Birini tanımak nasıl olur?
24.11.2008
Allah dostlarından Mustafâ bin Süleymân hazretleri, bir gün şunu anlattı sevdiklerine:
Hazret-i Ömer'in "radıyallahü anh" huzurunda bir dâvâ görülürken, dâvâcı, birini şâhit göstermişti. Hazret-i Ömer, şâhit gösterilen o kimseye, dâvâcıyı göstererek sordu:
- Bunu tanıyor musun?
- Evet ey halîfe, tanıyorum.
- Pekâlâ onu nasıl biliyorsun?
- Emîn ve âdil biridir efendim.
- Peki, bu adam senin komşun mudur?
- Hayır, komşum değil.
- Bununla herhangi bir alış verişte bulundun mu?
- Bulunmadım.
- Yolculuk yaptın mı?
- Yapmadım.
Hazret-i Ömer gadaba geldi.
- Öyleyse tanıdığını nasıl iddiâ ediyorsun be adam?!
Sonra dâvâcıya döndü.
- Bu seni tanımıyor. Git, seni tanıyan birini getir bana!
KUSURUMU SÖYLEYİN!
Bu zat bir sohbetinde;
- Kardeşlerim, kim bende bir kusur görüyorsa, lütfen söylesin, diye rica etti.

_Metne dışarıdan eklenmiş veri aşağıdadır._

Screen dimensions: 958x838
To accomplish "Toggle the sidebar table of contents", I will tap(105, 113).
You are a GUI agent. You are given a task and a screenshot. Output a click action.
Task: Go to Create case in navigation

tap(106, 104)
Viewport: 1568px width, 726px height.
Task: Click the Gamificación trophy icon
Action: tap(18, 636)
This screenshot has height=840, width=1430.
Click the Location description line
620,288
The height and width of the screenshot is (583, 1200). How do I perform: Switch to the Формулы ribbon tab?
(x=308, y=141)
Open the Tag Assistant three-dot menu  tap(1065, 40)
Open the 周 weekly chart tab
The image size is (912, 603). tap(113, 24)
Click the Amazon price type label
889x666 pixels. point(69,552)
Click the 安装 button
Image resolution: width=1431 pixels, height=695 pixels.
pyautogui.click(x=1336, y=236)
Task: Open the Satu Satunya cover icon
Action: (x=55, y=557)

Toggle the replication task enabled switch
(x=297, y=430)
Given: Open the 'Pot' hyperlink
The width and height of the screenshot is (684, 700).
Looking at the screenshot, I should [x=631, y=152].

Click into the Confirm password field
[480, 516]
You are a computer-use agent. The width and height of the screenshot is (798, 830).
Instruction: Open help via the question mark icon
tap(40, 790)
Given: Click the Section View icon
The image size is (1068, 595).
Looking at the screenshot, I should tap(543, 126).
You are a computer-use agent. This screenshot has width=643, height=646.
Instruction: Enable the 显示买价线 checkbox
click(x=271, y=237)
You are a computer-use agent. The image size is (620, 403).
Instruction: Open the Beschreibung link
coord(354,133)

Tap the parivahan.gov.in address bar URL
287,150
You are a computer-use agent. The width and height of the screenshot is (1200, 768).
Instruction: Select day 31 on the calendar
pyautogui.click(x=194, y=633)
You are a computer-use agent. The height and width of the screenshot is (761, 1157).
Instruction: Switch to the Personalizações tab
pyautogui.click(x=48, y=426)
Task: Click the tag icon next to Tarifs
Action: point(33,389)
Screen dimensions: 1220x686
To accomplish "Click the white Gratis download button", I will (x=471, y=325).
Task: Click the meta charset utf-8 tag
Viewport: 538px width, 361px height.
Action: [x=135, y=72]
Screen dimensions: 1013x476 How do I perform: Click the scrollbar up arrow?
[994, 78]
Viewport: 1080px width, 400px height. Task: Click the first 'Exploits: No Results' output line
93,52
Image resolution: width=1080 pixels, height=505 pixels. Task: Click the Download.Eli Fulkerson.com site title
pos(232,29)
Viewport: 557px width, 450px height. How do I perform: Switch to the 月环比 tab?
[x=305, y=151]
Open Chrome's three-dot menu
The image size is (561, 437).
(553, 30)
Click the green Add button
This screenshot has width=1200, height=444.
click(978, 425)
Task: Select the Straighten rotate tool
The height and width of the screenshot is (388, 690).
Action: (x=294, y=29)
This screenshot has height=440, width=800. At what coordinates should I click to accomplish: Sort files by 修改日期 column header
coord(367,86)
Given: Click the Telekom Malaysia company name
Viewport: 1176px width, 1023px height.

- Estağfirullah efendim, dediler.
O, ricasını tekrarladı:
- Söylerseniz sevinirim.
Biri kalkıp arzetti:
- Efendim, ben sizde bir kusur görüyorum.
- Söyle kardeşim, nedir o? Söyle ki düzelteyim.
- Efendim, bizim gibi günahkârları sohbetinize kabul ediyor, kıymetli vakitlerinizi bizim gibi liyâkatsız kimselere sarfederek ziyan ediyorsunuz, dedi.
Bunun işitenler ağlamaya başladılar.
Büyük Velî de ağlıyordu.
- Estağfirullah kardeşlerim, içinizde en günahkâr olan, benim. Bu, kesindir. Çünkü en yaşlınız, benim, buyurdu.
Ve ekledi:
- Nefes sayısı çok olanın, günahı da çok olur.